ENTRIES PROVIDED below:

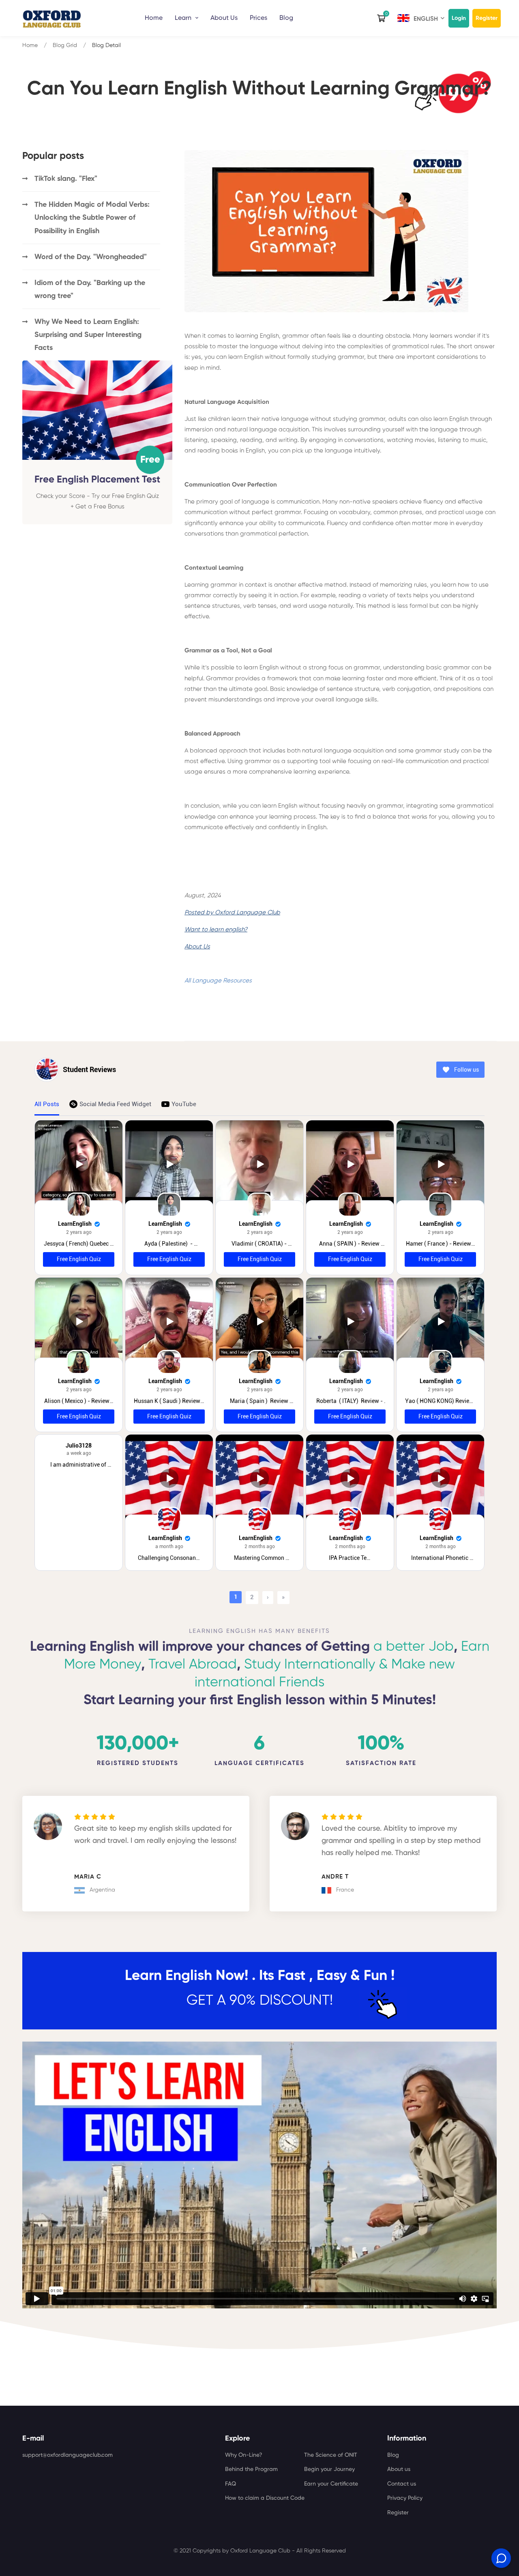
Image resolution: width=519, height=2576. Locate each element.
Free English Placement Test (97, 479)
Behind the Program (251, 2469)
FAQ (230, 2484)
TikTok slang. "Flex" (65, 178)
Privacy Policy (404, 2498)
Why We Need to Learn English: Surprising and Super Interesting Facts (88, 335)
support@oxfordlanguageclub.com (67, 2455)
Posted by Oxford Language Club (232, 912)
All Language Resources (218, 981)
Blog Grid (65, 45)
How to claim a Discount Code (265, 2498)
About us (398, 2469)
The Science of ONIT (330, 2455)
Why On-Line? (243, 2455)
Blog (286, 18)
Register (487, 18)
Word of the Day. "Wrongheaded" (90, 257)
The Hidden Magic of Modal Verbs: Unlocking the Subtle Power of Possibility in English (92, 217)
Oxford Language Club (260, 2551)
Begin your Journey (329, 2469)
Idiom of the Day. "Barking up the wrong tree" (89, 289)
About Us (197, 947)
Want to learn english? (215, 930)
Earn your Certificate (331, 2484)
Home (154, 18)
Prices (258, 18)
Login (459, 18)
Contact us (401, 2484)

End of ENTRIES PROVIDED.

== WORK ITEM ==
The lines from the beginning of the listing above through the line holding "The Hidden Magic" are to be duplicated exactly, and the pictures omitted.

== TASK SOLUTION ==
Image resolution: width=519, height=2576. Locate each element.
Free English Placement Test (97, 479)
Behind the Program (251, 2469)
FAQ (230, 2484)
TikTok slang. "Flex" (65, 178)
Privacy Policy (404, 2498)
Why We Need to Learn English: Surprising and Super Interesting Facts (88, 335)
support@oxfordlanguageclub.com (67, 2455)
Posted by Oxford Language Club (232, 912)
All Language Resources (218, 981)
Blog Grid (65, 45)
How to claim a Discount Code (265, 2498)
About us (398, 2469)
The Science of ONIT (330, 2455)
Why On-Line? (243, 2455)
Blog (286, 18)
Register (487, 18)
Word of the Day. "Wrongheaded" (90, 257)
The Hidden Magic of Modal Verbs: Unlocking the Subtle Power of Possibility in English (92, 217)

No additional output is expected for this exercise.